Using wildcards in function in rules
12 days ago
Hi Hello,

I want to do a specific trimming for each sample I have in my pipeline.

I have a list of samples in my config below:

#######################
#      Config data    #
#######################

samples:
3373-1_CCGCGGTT-CTAGCGCT-AHV5HLDSXY_L004:
3373-2_TTATAACC-TCGATATC-AHV5HLDSXY_L004:
3373-3_GGACTTGG-CGTCTGCG-AHV5HLDSXY_L004:
3373-4_AAGTCCAA-TACTCATA-AHV5HLDSXY_L004:
....


And another list in my config with the samples and primers as a dictionary for trim5 and trim3.

trim5:
3373-1_CCGCGGTT-CTAGCGCT-AHV5HLDSXY_L004: GATCGGAAGAGCACACGTCTGAACTCCAGTCACCCGCGGTTATCTCGTATGCCGTCTTCTGCTTG
3373-2_TTATAACC-TCGATATC-AHV5HLDSXY_L004: GATCGGAAGAGCACACGTCTGAACTCCAGTCACTTATAACCATCTCGTATGCCGTCTTCTGCTTG
3373-3_GGACTTGG-CGTCTGCG-AHV5HLDSXY_L004: GATCGGAAGAGCACACGTCTGAACTCCAGTCACGGACTTGGATCTCGTATGCCGTCTTCTGCTTG
3373-4_AAGTCCAA-TACTCATA-AHV5HLDSXY_L004: GATCGGAAGAGCACACGTCTGAACTCCAGTCACAAGTCCAAATCTCGTATGCCGTCTTCTGCTTG
.....


So I made a function that allows to select the primer linked to this sample.

# get_index_trim5/3 allow to verify that we use the correct adaptater depending of the correct sequence
def get_index_trim5():
for trim5 in config['trim5']:
if {wildcards.sample} == trim5:
print (config['trim5'])
print (config['trim5'][trim5])
return ( config['trim5'][trim5] )
else:
continue

# get_index_trim5/3 allow to verify that we use the correct adaptater depending of the correct sequence
def get_index_trim3():
for trim3 in config['trim3']:
if {wildcards.sample} == trim3:
print (config['trim3'])
print (config['trim3'][trim3])
return ( config['trim3'][trim3] )
else:
continue

priority: 0
input:
output:
fastq1= "../results/trimmed/{sample}_R1_trimmed.fastq.gz",
fastq2= "../results/trimmed/{sample}_R2_trimmed.fastq.gz",
qc= "../results/trimmed/{sample}_qc.txt"
params:
extra="--minimum-length 100 -q 20"
log:
"../results/logs/trimmed/{sample}_trimmed.log"
benchmark :
"../results/benchmarks/trimmed/{sample}_trimmed_benchmark.txt"
message:
"""
--- Trimming on {wildcards.sample} {params.adapters} in process ---
"""
resources:
mem_mb=25000
shell:


The problem is I need to check in my function that the wildcards correspond to the primer but I can't pass the wildcards.sample as an argument to my function. I have some difficulties to use wildcards

Can you help me?

Thanks in advance and have a nice day, aka

snakemake rules wildcards
12 days ago
Hi Aka,

This is a partial snakemake file. Can you also add how you are looking for your samples?

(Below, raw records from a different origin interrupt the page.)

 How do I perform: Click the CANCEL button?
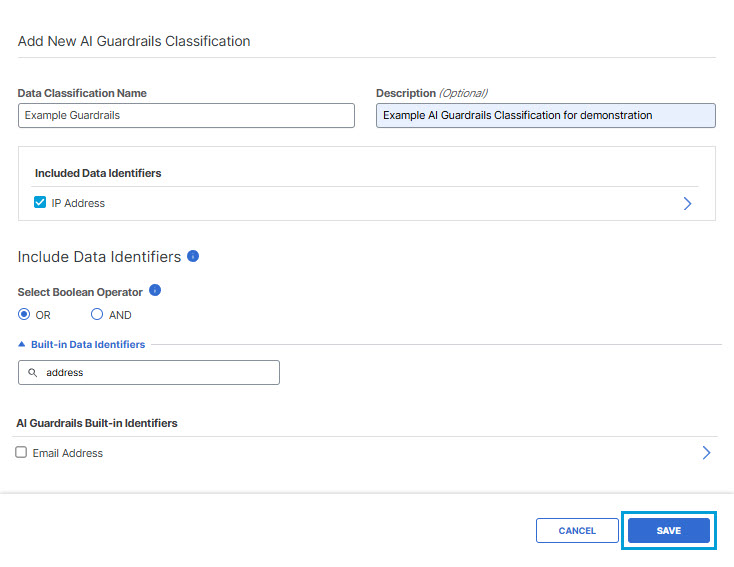577,530
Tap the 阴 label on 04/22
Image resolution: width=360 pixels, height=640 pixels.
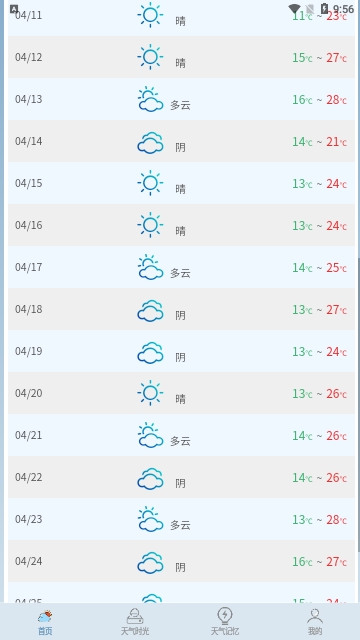click(180, 483)
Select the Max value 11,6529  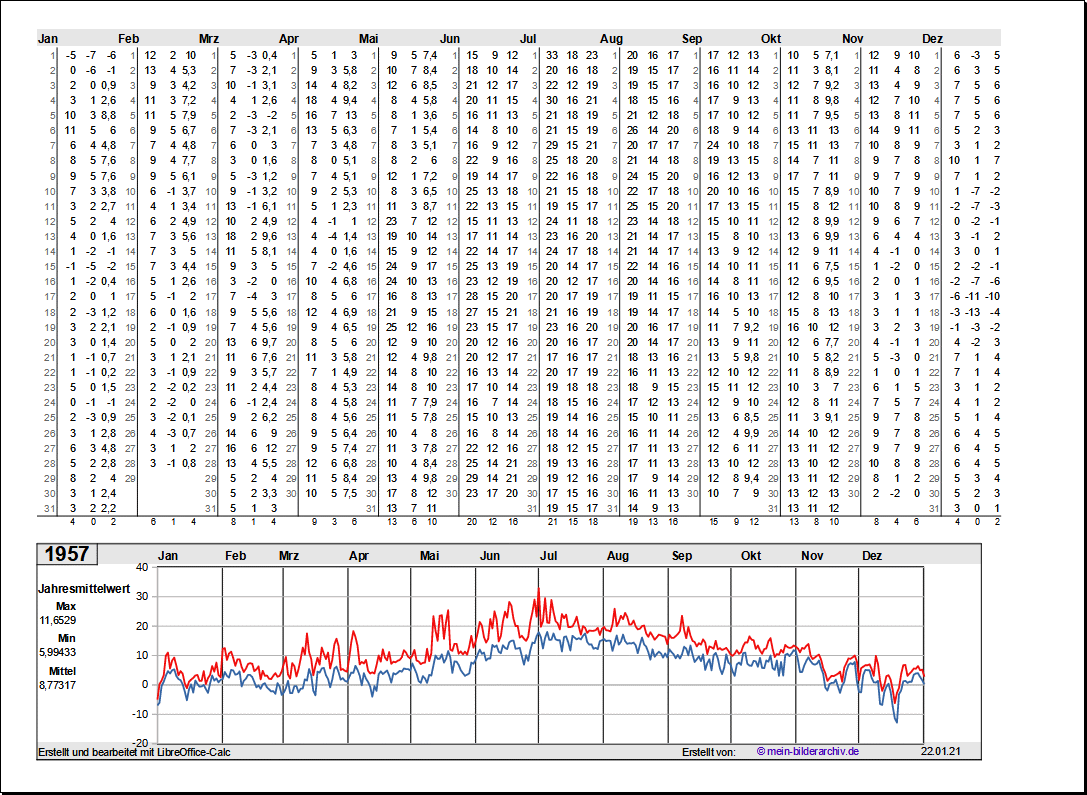tap(58, 621)
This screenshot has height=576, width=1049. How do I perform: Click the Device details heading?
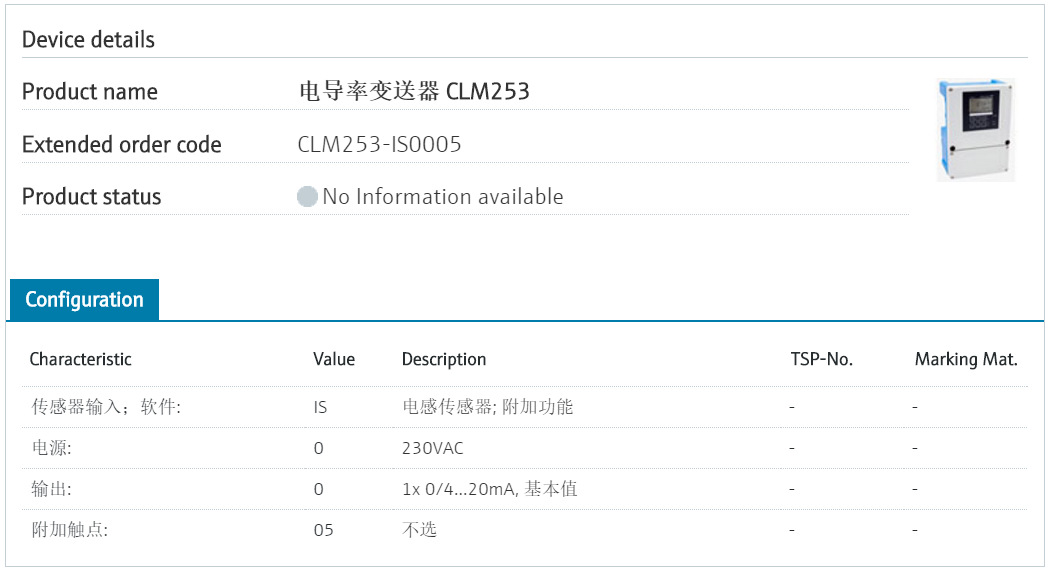tap(88, 39)
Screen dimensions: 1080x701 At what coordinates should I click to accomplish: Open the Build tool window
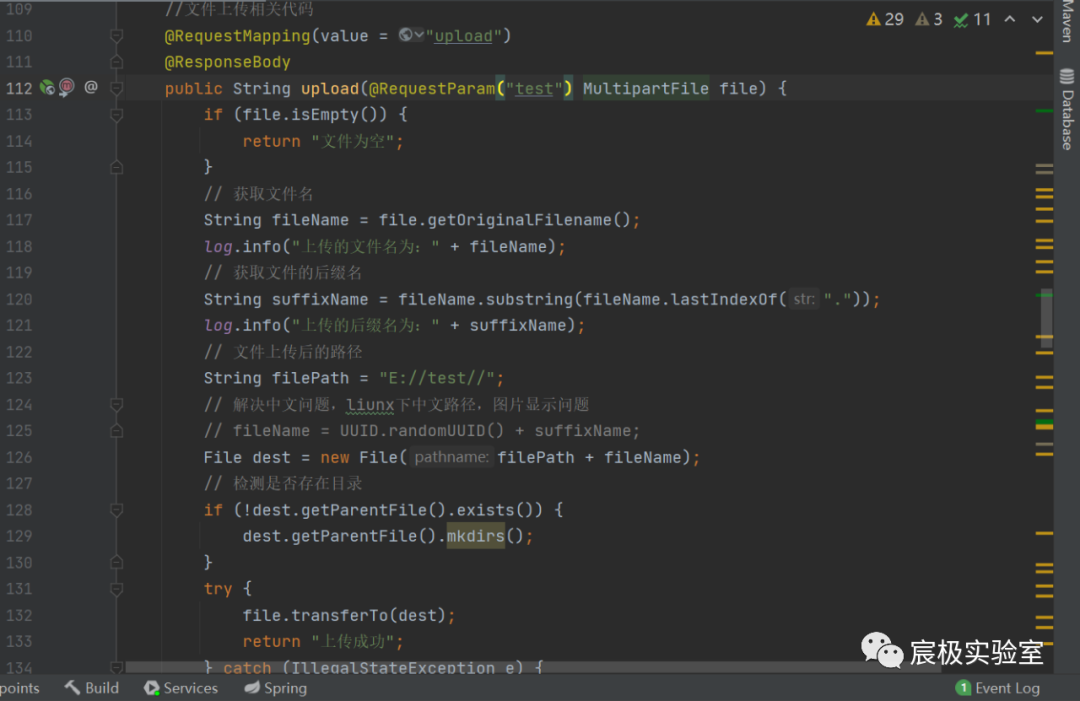(x=92, y=688)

I would add a 'rule all' so that my snakefile knows what it needs to create. For example:

rule all:
input:
expand("../results/trimmed/{sample}_R1_trimmed.fastq.gz",config["samples"])

Hi kanika,

Thank you for your help! Yes it's a partial snakemake file because I use multiple files for my snakemake pipeline.

What do you mean by "how you are looking for your samples?"

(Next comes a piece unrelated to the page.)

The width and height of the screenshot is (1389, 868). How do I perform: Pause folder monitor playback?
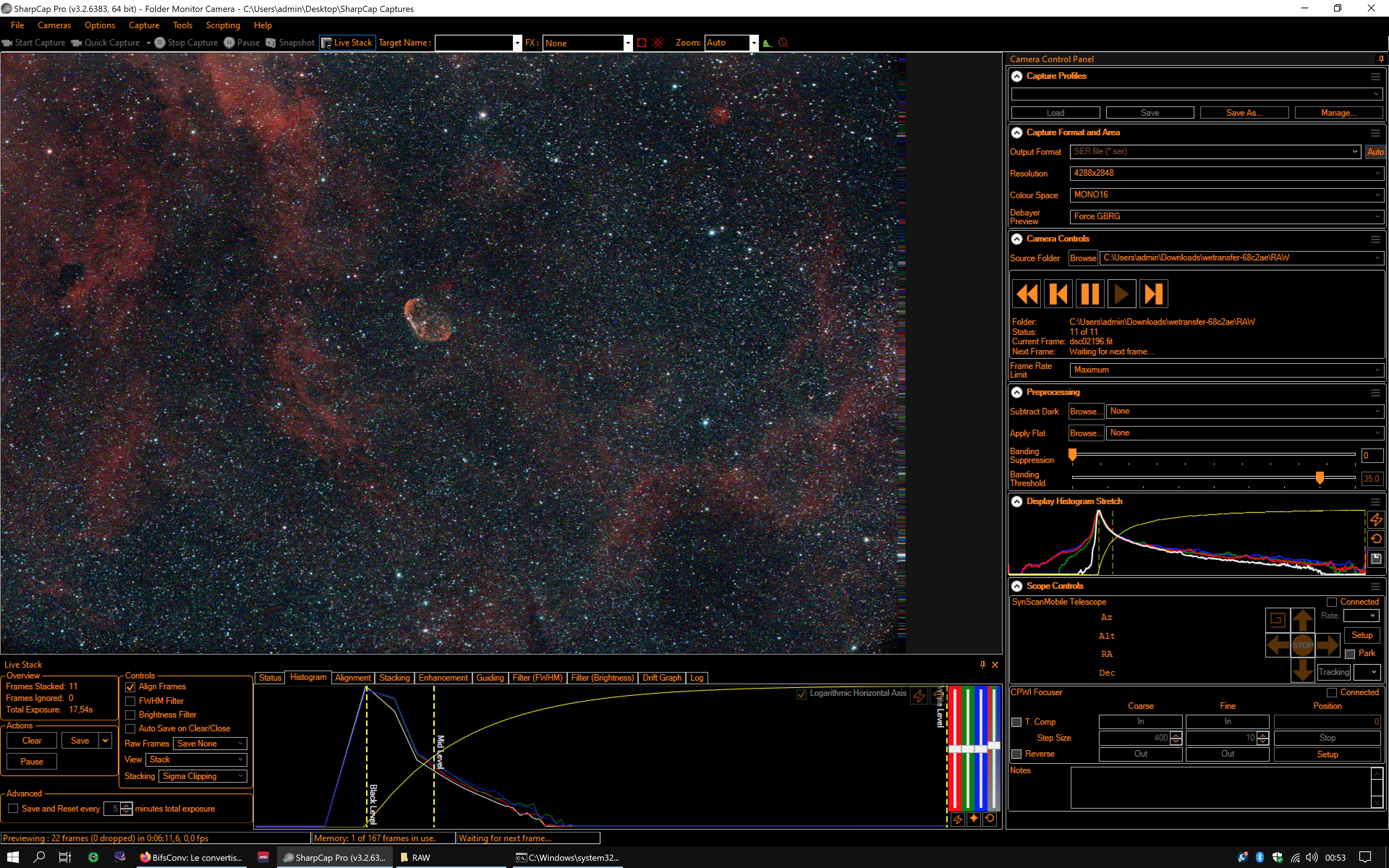1089,294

I have already a rull all :

#!/bin/python

#include specifics rules files for the pipeline
include: "rules/common.smk"
include: "rules/fastqc_rule.smk"
include: "rules/trimmo_rule.smk"
include: "rules/fastqc_second_rule.smk"

rule all:
input:
##### First Fastqc

#### Trimommatic
expand('../results/trimmed/{sample}_R1_trimmed.fastq.gz',sample=config['samples']),
expand('../results/trimmed/{sample}_R2_trimmed.fastq.gz',sample=config['samples']),
expand('../results/trimmed/{sample}_qc.txt',sample=config['samples']),

#### Second fastqc after trim (optional)


I think the problem is that I can't use the wildcards, or the sample name which is trim in my function.

What if you pass your samples in a function like this?
Got the idea from here

for i in SAMPLES:
def get_index_trim5(i):
for trim5 in config['trim5']:
if {i} == trim5:
print (config['trim5'])
print (config['trim5'][trim5])
return ( config['trim5'][trim5] )
else:
continue


I also think {wildcards.sample} only works if you add lambda wildcards: dict[wildcards.sample] .

It's not working like this: Maybe its the SAMPLES I don't define correctly?

SAMPLES, = glob_wildcards(config['samples'])
for i in SAMPLES:
def get_index_trim5(i):
for trim5 in config['trim5']:
if {i} == trim5:
print (config['trim5'])
print (config['trim5'][trim5])
return ( config['trim5'][trim5] )
else:
continue


where I add the lambda wildcards: dict[wildcards.sample] ?

I think we have complicated an already complicated situation. LOL.

First, I am sure you cannot use {wildcards.sample} in a function in snakemake. Let me look for a solution and get back to you. If you want to use {wildcards.sample} then you can only use it with lambda function in python. That's what I wanted to say before.

I think too ! XD

I will try to find a solution too but I will wait for you reply also because I am a little lost when it's question of wildcards to be honest.

I will research about lamba too.